━━━━━ RECORDS SHOWN ━━━━━
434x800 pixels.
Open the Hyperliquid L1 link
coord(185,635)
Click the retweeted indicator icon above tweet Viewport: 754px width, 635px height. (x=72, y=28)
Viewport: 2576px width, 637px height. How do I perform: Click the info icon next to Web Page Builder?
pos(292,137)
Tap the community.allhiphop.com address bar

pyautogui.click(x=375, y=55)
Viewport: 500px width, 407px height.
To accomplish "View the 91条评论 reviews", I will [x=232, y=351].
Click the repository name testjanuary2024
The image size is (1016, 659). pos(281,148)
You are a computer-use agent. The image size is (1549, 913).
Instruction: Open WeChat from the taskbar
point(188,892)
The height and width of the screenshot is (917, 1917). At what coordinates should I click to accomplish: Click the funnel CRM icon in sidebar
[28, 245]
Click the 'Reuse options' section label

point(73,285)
━━━━━
| WHAT TO PRODUCE |
Exact reproduction of the entire listing is required.

| SOLUTION TO THE EXERCISE |
434x800 pixels.
Open the Hyperliquid L1 link
coord(185,635)
Click the retweeted indicator icon above tweet Viewport: 754px width, 635px height. (x=72, y=28)
Viewport: 2576px width, 637px height. How do I perform: Click the info icon next to Web Page Builder?
pos(292,137)
Tap the community.allhiphop.com address bar

pyautogui.click(x=375, y=55)
Viewport: 500px width, 407px height.
To accomplish "View the 91条评论 reviews", I will [x=232, y=351].
Click the repository name testjanuary2024
The image size is (1016, 659). pos(281,148)
You are a computer-use agent. The image size is (1549, 913).
Instruction: Open WeChat from the taskbar
point(188,892)
The height and width of the screenshot is (917, 1917). At what coordinates should I click to accomplish: Click the funnel CRM icon in sidebar
[28, 245]
Click the 'Reuse options' section label

point(73,285)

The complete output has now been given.